Film Review: Lizzie

All too bloodless.
Specialty Releases

Director Craig William Macneill strips the sensationalism from the tale of perhaps American history’s most famous murderess in Lizzie. Think of it as the antithesis of Lifetime’s 2014 made-for-TV movie Lizzie Borden Took an Ax, which had a wide-eyed Christina Ricci hamming her way through a late 19th-century tale of parricide. Chloë Sevigny, who stars and produces here, takes a far more subdued route in this far more subdued movie. So subdued, in fact, that Lizzie is just a few breaths short of DOA.

There are kernels, here, of what could have been a better film. One respects the intent of Lizzie in taking its subject’s story and removing from it the rubbernecking and reveling in gory details present in so much of the true-crime genre. Here, Lizzie is less a crazed murderess than a fiercely independent woman constrained by the insistence of her father—not to mention society at large—that she have basically no say in her own life. Andrew Borden (Jamey Sheridan), on top of being controlling and parsimonious in the extreme, is also a rapist. His victim is the new family maid Bridget (Kristen Stewart), a subject of sexual attraction—reciprocated—for Lizzie.

Screenwriter Bryce Kass wisely stops short of framing Lizzie as some sort of proto-feminist heroine—she did murder her parents in cold blood, after all—but his take on Lizzie’s life adds some much-needed dimension to a story that’s been reduced over the years to a skipping-rope rhyme for children.

If the intentions are admirable, the execution is considerably less so. Sevigny’s portrayal of Lizzie transitions over the course of the film from demanding and abrasive to borderline deadpan. And, yes, Lizzie’s spirit is being beaten down by her father, who repeatedly harps on her behavior and appearance and, Lizzie believes, has plans to ship her off to some unspecified (but no doubt horrible) locale. All the same, there needs to be some nuance to the performance to make it emotionally engaging, and Sevigny just plain doesn’t deliver. Even Stewart appears adrift, unsure where to direct the live-wire energy with which she boosted an enervating script in Olivier Assayas’ Personal Shopper.

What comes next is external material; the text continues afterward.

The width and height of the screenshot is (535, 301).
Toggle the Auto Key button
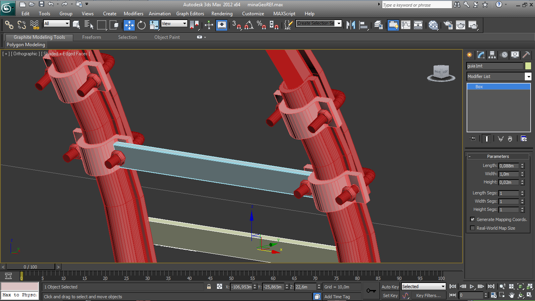[x=390, y=287]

A lot of details are thrown out here—the death of Bridget’s mother, Lizzie’s epileptic seizures—but the frequently meandering script doesn’t seem to know what to do with them. Even the burgeoning romance between Bridget and Lizzie is handled with an unsure touch, as if Kass and Macneill aren’t really sure what they’re trying to say about what the two women mean to each other, so Sevigny and Stewart will just have to muddle through as best they can. (An emotionally charged jailhouse meeting, meant to be the riveting climax of this particular subplot, just leaves one cold.)

There are disjointed elements here—a modern-leaning script, driftless performances and an overwrought score from Jeff Russo, its clanking piano more suited to an out-and-out Gothic thriller—that Macneill is ultimately unable to wrestle into a cohesive, compelling whole. The result is a dull retread of a story that deserved better.